- PROBLEM -
The records below should be copied in full, exactly as shown.

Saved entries
Segment Open

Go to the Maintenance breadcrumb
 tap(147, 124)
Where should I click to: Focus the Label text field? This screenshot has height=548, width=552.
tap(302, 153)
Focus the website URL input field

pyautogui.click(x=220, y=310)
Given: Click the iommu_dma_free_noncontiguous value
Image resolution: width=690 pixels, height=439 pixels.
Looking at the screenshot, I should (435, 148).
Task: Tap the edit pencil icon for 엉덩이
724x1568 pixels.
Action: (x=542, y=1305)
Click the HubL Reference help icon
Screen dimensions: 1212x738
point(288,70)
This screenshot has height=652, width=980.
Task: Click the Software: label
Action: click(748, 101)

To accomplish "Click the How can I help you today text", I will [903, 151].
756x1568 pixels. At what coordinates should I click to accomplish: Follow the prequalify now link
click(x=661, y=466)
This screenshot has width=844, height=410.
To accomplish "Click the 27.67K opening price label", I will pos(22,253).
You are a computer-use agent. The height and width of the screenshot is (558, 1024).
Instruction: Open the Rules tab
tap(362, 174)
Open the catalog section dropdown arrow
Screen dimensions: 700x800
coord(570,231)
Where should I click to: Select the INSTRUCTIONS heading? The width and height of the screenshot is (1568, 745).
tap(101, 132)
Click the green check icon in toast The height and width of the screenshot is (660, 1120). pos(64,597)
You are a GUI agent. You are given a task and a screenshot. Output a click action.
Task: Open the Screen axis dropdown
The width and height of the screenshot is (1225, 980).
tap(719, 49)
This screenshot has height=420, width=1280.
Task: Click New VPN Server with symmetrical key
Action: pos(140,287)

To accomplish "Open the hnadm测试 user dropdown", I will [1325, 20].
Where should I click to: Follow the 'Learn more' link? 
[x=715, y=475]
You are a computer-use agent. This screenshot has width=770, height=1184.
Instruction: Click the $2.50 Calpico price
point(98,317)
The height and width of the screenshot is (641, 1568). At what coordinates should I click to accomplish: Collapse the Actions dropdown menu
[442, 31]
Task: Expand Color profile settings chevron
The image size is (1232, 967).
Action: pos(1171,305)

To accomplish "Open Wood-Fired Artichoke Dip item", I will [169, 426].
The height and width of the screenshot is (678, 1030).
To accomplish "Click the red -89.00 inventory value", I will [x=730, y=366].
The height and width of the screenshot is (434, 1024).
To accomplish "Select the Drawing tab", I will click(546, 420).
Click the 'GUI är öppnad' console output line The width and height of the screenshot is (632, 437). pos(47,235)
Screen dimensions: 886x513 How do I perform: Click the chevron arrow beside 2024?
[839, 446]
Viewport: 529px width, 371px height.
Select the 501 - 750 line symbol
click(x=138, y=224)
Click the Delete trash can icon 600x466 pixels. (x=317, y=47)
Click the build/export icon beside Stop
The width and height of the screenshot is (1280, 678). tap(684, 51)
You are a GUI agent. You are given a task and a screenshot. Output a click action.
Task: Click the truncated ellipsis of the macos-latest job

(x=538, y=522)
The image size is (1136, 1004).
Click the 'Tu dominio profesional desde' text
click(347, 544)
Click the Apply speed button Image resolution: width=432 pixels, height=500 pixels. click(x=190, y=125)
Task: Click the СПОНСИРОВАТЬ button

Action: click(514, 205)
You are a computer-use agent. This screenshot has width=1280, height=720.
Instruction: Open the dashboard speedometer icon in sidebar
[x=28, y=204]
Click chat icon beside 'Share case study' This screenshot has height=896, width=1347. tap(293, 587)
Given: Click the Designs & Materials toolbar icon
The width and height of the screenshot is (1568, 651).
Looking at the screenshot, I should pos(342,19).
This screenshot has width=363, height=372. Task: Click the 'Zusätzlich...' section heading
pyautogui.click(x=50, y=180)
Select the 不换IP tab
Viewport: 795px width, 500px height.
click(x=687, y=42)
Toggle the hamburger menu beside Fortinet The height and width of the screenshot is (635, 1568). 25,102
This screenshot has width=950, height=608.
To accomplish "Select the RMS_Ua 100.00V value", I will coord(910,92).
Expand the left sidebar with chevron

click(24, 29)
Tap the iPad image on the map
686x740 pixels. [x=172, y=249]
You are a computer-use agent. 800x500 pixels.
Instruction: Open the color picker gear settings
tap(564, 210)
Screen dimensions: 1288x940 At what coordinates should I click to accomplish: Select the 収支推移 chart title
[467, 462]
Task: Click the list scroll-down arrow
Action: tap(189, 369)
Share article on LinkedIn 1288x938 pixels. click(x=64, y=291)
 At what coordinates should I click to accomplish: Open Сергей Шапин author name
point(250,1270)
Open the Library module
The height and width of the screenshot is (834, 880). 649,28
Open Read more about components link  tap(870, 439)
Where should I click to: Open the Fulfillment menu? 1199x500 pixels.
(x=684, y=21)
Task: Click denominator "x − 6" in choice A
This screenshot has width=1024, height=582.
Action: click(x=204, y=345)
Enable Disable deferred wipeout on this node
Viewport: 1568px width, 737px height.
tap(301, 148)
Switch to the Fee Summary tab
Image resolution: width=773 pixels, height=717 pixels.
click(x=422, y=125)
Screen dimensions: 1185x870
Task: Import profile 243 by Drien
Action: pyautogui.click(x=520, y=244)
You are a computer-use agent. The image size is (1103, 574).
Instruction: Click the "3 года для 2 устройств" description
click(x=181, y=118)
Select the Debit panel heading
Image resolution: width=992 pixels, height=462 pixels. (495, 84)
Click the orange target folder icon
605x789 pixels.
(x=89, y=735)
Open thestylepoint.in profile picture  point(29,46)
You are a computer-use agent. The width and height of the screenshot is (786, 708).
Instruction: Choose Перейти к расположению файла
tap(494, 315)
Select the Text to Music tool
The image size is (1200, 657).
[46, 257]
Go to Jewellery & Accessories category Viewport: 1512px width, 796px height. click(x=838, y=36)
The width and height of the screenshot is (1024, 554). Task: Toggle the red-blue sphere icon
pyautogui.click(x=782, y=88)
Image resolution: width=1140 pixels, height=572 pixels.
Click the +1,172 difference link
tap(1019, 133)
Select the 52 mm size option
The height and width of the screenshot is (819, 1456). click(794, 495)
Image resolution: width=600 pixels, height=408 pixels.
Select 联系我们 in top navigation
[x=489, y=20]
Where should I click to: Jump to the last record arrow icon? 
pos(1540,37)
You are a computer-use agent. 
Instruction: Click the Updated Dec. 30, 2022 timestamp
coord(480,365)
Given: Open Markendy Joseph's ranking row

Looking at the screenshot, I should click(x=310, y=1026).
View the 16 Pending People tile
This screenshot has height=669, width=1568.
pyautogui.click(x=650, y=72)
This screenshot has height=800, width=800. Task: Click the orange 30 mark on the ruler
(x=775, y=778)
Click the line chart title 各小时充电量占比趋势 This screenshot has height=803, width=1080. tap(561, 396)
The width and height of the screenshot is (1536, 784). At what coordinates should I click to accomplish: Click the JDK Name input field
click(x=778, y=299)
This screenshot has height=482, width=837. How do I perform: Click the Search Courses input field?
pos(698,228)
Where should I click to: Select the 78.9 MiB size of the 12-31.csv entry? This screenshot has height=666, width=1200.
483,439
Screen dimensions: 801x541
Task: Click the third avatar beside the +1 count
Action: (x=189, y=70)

Segment Closed

- TASK OUTPUT -
Go to the Maintenance breadcrumb
 tap(147, 124)
Where should I click to: Focus the Label text field? This screenshot has height=548, width=552.
tap(302, 153)
Focus the website URL input field

pyautogui.click(x=220, y=310)
Given: Click the iommu_dma_free_noncontiguous value
Image resolution: width=690 pixels, height=439 pixels.
Looking at the screenshot, I should (435, 148).
Task: Tap the edit pencil icon for 엉덩이
724x1568 pixels.
Action: (x=542, y=1305)
Click the HubL Reference help icon
Screen dimensions: 1212x738
point(288,70)
This screenshot has height=652, width=980.
Task: Click the Software: label
Action: click(748, 101)

To accomplish "Click the How can I help you today text", I will [903, 151].
756x1568 pixels. At what coordinates should I click to accomplish: Follow the prequalify now link
click(x=661, y=466)
This screenshot has width=844, height=410.
To accomplish "Click the 27.67K opening price label", I will pos(22,253).
You are a computer-use agent. The height and width of the screenshot is (558, 1024).
Instruction: Open the Rules tab
tap(362, 174)
Open the catalog section dropdown arrow
Screen dimensions: 700x800
coord(570,231)
Where should I click to: Select the INSTRUCTIONS heading? The width and height of the screenshot is (1568, 745).
tap(101, 132)
Click the green check icon in toast The height and width of the screenshot is (660, 1120). pos(64,597)
You are a GUI agent. You are given a task and a screenshot. Output a click action.
Task: Open the Screen axis dropdown
The width and height of the screenshot is (1225, 980).
tap(719, 49)
This screenshot has height=420, width=1280.
Task: Click New VPN Server with symmetrical key
Action: pos(140,287)

To accomplish "Open the hnadm测试 user dropdown", I will [1325, 20].
Where should I click to: Follow the 'Learn more' link? 
[x=715, y=475]
You are a computer-use agent. This screenshot has width=770, height=1184.
Instruction: Click the $2.50 Calpico price
point(98,317)
The height and width of the screenshot is (641, 1568). At what coordinates should I click to accomplish: Collapse the Actions dropdown menu
[442, 31]
Task: Expand Color profile settings chevron
The image size is (1232, 967).
Action: pos(1171,305)

To accomplish "Open Wood-Fired Artichoke Dip item", I will [169, 426].
The height and width of the screenshot is (678, 1030).
To accomplish "Click the red -89.00 inventory value", I will [x=730, y=366].
The height and width of the screenshot is (434, 1024).
To accomplish "Select the Drawing tab", I will click(546, 420).
Click the 'GUI är öppnad' console output line The width and height of the screenshot is (632, 437). pos(47,235)
Screen dimensions: 886x513 How do I perform: Click the chevron arrow beside 2024?
[839, 446]
Viewport: 529px width, 371px height.
Select the 501 - 750 line symbol
click(x=138, y=224)
Click the Delete trash can icon 600x466 pixels. (x=317, y=47)
Click the build/export icon beside Stop
The width and height of the screenshot is (1280, 678). tap(684, 51)
You are a GUI agent. You are given a task and a screenshot. Output a click action.
Task: Click the truncated ellipsis of the macos-latest job

(x=538, y=522)
The image size is (1136, 1004).
Click the 'Tu dominio profesional desde' text
click(347, 544)
Click the Apply speed button Image resolution: width=432 pixels, height=500 pixels. click(x=190, y=125)
Task: Click the СПОНСИРОВАТЬ button

Action: click(514, 205)
You are a computer-use agent. This screenshot has width=1280, height=720.
Instruction: Open the dashboard speedometer icon in sidebar
[x=28, y=204]
Click chat icon beside 'Share case study' This screenshot has height=896, width=1347. tap(293, 587)
Given: Click the Designs & Materials toolbar icon
The width and height of the screenshot is (1568, 651).
Looking at the screenshot, I should pos(342,19).
This screenshot has width=363, height=372. Task: Click the 'Zusätzlich...' section heading
pyautogui.click(x=50, y=180)
Select the 不换IP tab
Viewport: 795px width, 500px height.
click(x=687, y=42)
Toggle the hamburger menu beside Fortinet The height and width of the screenshot is (635, 1568). 25,102
This screenshot has width=950, height=608.
To accomplish "Select the RMS_Ua 100.00V value", I will coord(910,92).
Expand the left sidebar with chevron

click(24, 29)
Tap the iPad image on the map
686x740 pixels. [x=172, y=249]
You are a computer-use agent. 800x500 pixels.
Instruction: Open the color picker gear settings
tap(564, 210)
Screen dimensions: 1288x940 At what coordinates should I click to accomplish: Select the 収支推移 chart title
[467, 462]
Task: Click the list scroll-down arrow
Action: tap(189, 369)
Share article on LinkedIn 1288x938 pixels. click(x=64, y=291)
 At what coordinates should I click to accomplish: Open Сергей Шапин author name
point(250,1270)
Open the Library module
The height and width of the screenshot is (834, 880). 649,28
Open Read more about components link  tap(870, 439)
Where should I click to: Open the Fulfillment menu? 1199x500 pixels.
(x=684, y=21)
Task: Click denominator "x − 6" in choice A
This screenshot has width=1024, height=582.
Action: click(x=204, y=345)
Enable Disable deferred wipeout on this node
Viewport: 1568px width, 737px height.
tap(301, 148)
Switch to the Fee Summary tab
Image resolution: width=773 pixels, height=717 pixels.
click(x=422, y=125)
Screen dimensions: 1185x870
Task: Import profile 243 by Drien
Action: pyautogui.click(x=520, y=244)
You are a computer-use agent. The image size is (1103, 574).
Instruction: Click the "3 года для 2 устройств" description
click(x=181, y=118)
Select the Debit panel heading
Image resolution: width=992 pixels, height=462 pixels. (495, 84)
Click the orange target folder icon
605x789 pixels.
(x=89, y=735)
Open thestylepoint.in profile picture  point(29,46)
You are a computer-use agent. The width and height of the screenshot is (786, 708).
Instruction: Choose Перейти к расположению файла
tap(494, 315)
Select the Text to Music tool
The image size is (1200, 657).
[46, 257]
Go to Jewellery & Accessories category Viewport: 1512px width, 796px height. click(x=838, y=36)
The width and height of the screenshot is (1024, 554). Task: Toggle the red-blue sphere icon
pyautogui.click(x=782, y=88)
Image resolution: width=1140 pixels, height=572 pixels.
Click the +1,172 difference link
tap(1019, 133)
Select the 52 mm size option
The height and width of the screenshot is (819, 1456). click(794, 495)
Image resolution: width=600 pixels, height=408 pixels.
Select 联系我们 in top navigation
[x=489, y=20]
Where should I click to: Jump to the last record arrow icon? 
pos(1540,37)
You are a computer-use agent. 
Instruction: Click the Updated Dec. 30, 2022 timestamp
coord(480,365)
Given: Open Markendy Joseph's ranking row

Looking at the screenshot, I should click(x=310, y=1026).
View the 16 Pending People tile
This screenshot has height=669, width=1568.
pyautogui.click(x=650, y=72)
This screenshot has height=800, width=800. Task: Click the orange 30 mark on the ruler
(x=775, y=778)
Click the line chart title 各小时充电量占比趋势 This screenshot has height=803, width=1080. tap(561, 396)
The width and height of the screenshot is (1536, 784). At what coordinates should I click to accomplish: Click the JDK Name input field
click(x=778, y=299)
This screenshot has height=482, width=837. How do I perform: Click the Search Courses input field?
pos(698,228)
Where should I click to: Select the 78.9 MiB size of the 12-31.csv entry? This screenshot has height=666, width=1200.
483,439
Screen dimensions: 801x541
Task: Click the third avatar beside the +1 count
Action: (x=189, y=70)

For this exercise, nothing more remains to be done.